>> begin PAGE EXCERPT

Today is the last day of the year. In our culture, we make certain days more significant than others. We set expectations for these 24 hour periods like they are special. In reality, each of them is exactly like any other day of the year. Ironically, what they have in common is that they are each unique.  Yet, we place expectations on them depending on where they fall on the calendar. Yet, Christmas is supposed to be like this.  New Year’s is supposed to be like that.

I saw so many parents talking about how much they dreaded Christmas that it triggered me to look at Christmas differently this year. I had that same dread. I purposely lowered expectations, not allowing myself to be disappointed because this Christmas wouldn’t be like Christmases in the past. And, to my pleasant surprise, it worked. Christmas was not so bad. It was actually somewhat pleasant because I took it for what it was, a day to hang out with Kayla and Tywana and enjoy our time together. Four days later, I had the Christmas celebration with the parents. Again, I reset my expectations, and I got through it with minimal pain and discomfort.

>> end PAGE EXCERPT
>> begin ITEMS

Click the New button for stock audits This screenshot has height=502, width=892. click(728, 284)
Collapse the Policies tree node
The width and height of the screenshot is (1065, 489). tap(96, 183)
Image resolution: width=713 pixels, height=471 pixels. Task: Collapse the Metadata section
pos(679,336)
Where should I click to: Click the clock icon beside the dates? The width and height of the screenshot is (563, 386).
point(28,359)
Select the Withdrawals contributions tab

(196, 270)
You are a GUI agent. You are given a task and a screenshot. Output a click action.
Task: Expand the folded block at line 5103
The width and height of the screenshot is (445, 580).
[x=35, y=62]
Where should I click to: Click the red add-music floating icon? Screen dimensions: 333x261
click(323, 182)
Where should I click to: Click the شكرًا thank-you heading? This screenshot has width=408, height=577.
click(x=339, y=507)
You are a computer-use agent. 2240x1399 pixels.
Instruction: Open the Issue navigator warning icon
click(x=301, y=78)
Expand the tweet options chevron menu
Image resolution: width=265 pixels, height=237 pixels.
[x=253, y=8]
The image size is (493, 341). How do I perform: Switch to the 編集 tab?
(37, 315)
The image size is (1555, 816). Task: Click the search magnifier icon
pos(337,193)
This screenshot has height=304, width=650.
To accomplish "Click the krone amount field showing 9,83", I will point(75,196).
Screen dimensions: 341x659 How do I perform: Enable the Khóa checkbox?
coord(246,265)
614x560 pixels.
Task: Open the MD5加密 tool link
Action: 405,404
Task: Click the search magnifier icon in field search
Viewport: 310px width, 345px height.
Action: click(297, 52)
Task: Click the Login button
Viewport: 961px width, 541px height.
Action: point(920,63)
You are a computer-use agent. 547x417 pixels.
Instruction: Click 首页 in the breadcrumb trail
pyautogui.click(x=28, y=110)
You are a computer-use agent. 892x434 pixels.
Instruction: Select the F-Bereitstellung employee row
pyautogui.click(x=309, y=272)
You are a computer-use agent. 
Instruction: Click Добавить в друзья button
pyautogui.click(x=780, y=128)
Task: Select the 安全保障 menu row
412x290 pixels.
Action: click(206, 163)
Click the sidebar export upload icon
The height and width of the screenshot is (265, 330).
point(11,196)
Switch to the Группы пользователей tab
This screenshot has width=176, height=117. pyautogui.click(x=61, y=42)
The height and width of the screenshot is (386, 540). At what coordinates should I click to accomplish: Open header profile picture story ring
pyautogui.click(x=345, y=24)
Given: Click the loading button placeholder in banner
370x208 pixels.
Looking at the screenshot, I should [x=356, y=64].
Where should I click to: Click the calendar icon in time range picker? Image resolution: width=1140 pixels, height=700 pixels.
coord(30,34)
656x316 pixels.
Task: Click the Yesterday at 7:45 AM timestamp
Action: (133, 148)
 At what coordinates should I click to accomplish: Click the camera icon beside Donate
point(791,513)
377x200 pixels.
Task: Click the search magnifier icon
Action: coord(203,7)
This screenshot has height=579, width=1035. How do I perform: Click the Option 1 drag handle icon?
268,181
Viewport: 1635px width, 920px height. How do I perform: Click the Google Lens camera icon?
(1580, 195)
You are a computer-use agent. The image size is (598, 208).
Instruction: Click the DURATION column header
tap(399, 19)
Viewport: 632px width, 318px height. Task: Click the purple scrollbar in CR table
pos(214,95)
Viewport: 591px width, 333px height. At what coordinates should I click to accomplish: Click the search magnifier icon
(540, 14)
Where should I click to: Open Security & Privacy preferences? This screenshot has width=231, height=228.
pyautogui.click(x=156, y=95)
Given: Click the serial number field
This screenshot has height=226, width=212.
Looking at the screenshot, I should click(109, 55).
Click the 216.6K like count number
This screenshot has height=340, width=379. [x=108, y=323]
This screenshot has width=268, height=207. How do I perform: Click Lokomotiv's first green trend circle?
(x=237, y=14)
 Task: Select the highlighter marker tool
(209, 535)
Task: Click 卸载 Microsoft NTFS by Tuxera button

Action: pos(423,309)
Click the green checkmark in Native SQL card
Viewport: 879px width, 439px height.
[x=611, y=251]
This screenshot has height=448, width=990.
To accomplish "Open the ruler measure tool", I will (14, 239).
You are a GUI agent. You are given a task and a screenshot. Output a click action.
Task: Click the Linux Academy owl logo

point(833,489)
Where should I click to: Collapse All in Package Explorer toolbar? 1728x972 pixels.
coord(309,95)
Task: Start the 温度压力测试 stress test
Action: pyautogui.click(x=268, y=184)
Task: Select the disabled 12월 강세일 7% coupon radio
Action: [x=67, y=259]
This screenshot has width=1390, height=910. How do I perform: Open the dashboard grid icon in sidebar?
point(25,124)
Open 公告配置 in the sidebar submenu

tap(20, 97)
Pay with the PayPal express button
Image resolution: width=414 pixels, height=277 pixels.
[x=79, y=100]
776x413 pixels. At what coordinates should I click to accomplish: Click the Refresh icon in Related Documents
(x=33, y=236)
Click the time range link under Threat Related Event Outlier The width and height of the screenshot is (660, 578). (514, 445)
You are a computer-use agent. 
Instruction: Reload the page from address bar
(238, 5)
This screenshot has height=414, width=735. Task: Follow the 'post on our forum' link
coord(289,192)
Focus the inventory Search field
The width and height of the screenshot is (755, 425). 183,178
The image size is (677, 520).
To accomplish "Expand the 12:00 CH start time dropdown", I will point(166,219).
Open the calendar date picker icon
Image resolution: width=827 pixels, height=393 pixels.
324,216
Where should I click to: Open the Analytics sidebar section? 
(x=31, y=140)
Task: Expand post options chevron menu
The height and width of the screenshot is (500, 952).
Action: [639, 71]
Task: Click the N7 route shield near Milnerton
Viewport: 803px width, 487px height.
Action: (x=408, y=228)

>> end ITEMS

### TASK OBJECTIVE
From the text about holiday expectations, write out everything from "Today is the" down to "be like that.". The material has no connection to the text about holiday expectations.

### RESULT OF THIS TASK
Today is the last day of the year. In our culture, we make certain days more significant than others. We set expectations for these 24 hour periods like they are special. In reality, each of them is exactly like any other day of the year. Ironically, what they have in common is that they are each unique.  Yet, we place expectations on them depending on where they fall on the calendar. Yet, Christmas is supposed to be like this.  New Year’s is supposed to be like that.